Bangladesh’s external debt has reached an all-time high, sparking heated debate over the government’s economic strategy and exposing contradictions in its political stance.
According to Bangladesh Bank’s latest data, total foreign debt stood at $112.16 billion at the end of June 2025, up by $7.35 billion in just three months. The majority of this increase came from the public sector, while private sector borrowing saw a slight decline due to currency depreciation and sluggish new investments.
In June alone, Bangladesh secured over $5 billion in loans from development partners, including the IMF ($1.3 billion), World Bank, ADB, AIIB, and Japan. Much of this financing was provided as budget support, directly swelling the government’s foreign debt portfolio.
Economists warn that the rising debt burden could become unsustainable if not carefully managed. Dr. Mustafizur Rahman, Distinguished Fellow at the Centre for Policy Dialogue (CPD), cautioned: “High interest rates and shorter grace periods are increasing risks. Each project must be rigorously evaluated to ensure effective returns.” Former World Bank Chief Economist Dr. Zahid Hussain echoed similar concerns, stressing that loans directed to unproductive sectors would impose heavy repayment pressures on the economy.
This sharp surge in borrowing has also exposed political contradictions. During the Awami League government, many of today’s policymakers, then in opposition, had strongly criticized dependence on foreign loans, warning of intergenerational debt and wasteful projects. Now, just months into office, they have themselves contracted a record level of new loans contradicting their earlier rhetoric.

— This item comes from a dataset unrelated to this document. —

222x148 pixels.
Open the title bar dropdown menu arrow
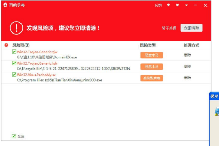pos(186,5)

Bangladesh Bank figures show that by June 2025, public sector foreign debt climbed to $92.38 billion, up from $84.92 billion in March. In contrast, private sector debt fell to $19.77 billion, reflecting investor reluctance to borrow amid a weakening taka and subdued market conditions.
The surge in loans also contributed to a rise in official reserves, which stood at $31.77 billion in June. However, analysts note that much of this “reserve build-up” comes from borrowed dollars likening it to “showing the same crocodile’s child multiple times,” a Bangla idiom for deceptive accounting.

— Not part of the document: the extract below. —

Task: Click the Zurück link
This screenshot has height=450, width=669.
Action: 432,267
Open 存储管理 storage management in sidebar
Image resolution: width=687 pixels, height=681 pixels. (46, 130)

Measured in per capita terms, foreign debt now equals $638 per person, or 77,433 taka (at an exchange rate of 122 taka per dollar). This marks a steep rise from previous years and underscores the growing financial burden on citizens.
Economists emphasize that unless loans are channeled into productive sectors such as export-oriented industries and infrastructure that generates economic returns. Bangladesh risks weakening its economy under the weight of repayments. Political analysts add that the current administration’s borrowing strategy reflects a clear policy U-turn, undermining its earlier position and intensifying public criticism.